Studies are also focusing on how diets can be used to help control high blood pressure and even improve kidney function in people with CKD. By closely monitoring participants’ progress on the diets, doctors and researchers can learn more about what to recommend to their CKD patients.

While the NHLBI recommends a diet high in fruits and vegetables, the exact effects on kidney function in people with CKD are unknown. Many people with CKD also have abnormal potassium and phosphorus levels, which can increase with certain diets. Studies are investigating how dietary changes affect these levels.12,13

The Dietary Approaches to Stop Hypertension (DASH) diet is commonly recommended to people with high blood pressure.14 This diet focuses on incorporating foods that are rich in magnesium, potassium, and calcium. It also recommends limiting foods that are high in sodium, added sugars, and saturated fat. Doctors and researchers continue to study how effective this diet is in people with CKD, specifically Black Americans.15,16

Enrolling in Kidney Disease Clinical Trials

If you’re interested in joining a clinical trial, the first step is to determine which trials you’re eligible for.
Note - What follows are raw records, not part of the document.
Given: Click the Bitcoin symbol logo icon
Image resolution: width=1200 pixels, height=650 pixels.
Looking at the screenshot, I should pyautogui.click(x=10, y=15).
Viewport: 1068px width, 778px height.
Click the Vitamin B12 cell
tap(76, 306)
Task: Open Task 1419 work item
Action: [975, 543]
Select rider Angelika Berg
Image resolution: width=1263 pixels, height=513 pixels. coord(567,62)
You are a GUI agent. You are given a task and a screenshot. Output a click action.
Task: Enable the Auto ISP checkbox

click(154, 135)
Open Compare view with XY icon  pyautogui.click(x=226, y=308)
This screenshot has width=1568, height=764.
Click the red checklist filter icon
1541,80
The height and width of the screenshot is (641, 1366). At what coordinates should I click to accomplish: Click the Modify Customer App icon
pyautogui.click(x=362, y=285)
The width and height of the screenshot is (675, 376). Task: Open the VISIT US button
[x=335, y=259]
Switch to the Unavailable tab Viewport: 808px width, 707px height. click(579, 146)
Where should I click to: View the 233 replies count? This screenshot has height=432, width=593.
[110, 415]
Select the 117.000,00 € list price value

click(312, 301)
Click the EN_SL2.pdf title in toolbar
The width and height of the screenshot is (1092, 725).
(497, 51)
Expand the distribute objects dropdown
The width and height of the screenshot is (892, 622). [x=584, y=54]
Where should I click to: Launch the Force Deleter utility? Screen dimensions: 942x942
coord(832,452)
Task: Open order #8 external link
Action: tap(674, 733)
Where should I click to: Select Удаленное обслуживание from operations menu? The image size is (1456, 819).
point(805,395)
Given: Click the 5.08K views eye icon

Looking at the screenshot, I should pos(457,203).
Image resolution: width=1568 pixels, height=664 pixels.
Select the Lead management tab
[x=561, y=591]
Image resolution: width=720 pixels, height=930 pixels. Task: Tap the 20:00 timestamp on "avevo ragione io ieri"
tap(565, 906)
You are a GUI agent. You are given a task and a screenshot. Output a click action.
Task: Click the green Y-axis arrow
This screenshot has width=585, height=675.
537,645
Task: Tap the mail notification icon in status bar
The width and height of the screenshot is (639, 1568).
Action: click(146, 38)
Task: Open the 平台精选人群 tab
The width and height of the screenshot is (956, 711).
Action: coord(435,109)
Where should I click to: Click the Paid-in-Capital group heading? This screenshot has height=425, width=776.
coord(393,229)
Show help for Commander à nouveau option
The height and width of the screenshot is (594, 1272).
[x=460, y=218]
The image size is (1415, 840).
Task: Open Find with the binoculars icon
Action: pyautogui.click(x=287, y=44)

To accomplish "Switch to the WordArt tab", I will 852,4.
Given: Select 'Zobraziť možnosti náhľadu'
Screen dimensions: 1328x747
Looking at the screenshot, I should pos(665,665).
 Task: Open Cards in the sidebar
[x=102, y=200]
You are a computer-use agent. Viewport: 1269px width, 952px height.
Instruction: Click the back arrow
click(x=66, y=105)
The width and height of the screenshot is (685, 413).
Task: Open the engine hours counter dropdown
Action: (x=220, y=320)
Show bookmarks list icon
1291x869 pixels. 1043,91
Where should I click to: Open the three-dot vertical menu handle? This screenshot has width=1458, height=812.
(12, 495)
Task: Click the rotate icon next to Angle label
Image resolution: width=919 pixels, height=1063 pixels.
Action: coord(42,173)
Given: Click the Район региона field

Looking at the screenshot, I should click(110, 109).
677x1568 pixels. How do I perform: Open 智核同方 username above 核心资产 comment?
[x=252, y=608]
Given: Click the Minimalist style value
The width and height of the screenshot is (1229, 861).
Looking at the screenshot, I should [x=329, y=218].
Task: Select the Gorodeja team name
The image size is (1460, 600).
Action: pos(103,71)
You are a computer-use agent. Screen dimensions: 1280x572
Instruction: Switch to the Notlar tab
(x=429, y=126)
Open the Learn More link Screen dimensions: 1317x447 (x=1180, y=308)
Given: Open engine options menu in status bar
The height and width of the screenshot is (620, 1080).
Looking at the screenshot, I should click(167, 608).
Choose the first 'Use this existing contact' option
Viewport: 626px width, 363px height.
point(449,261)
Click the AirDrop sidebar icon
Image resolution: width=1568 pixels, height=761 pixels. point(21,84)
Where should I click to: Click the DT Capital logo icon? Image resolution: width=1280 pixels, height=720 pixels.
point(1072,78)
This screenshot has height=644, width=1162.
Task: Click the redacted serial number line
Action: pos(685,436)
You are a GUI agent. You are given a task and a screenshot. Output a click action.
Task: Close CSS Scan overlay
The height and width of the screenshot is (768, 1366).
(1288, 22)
Investigators running these studies set up specific requirements you must meet in order to participate. They may also select criteria that make you ineligible for a study — these are typically chosen to prevent people from experiencing unwanted side effects or making their condition worse. Studies will always provide their criteria for joining.

Whether you choose to join a clinical trial to take advantage of a new treatment, or if you’re interested in advancing science, the choice should always be based on what’s best for you and your health.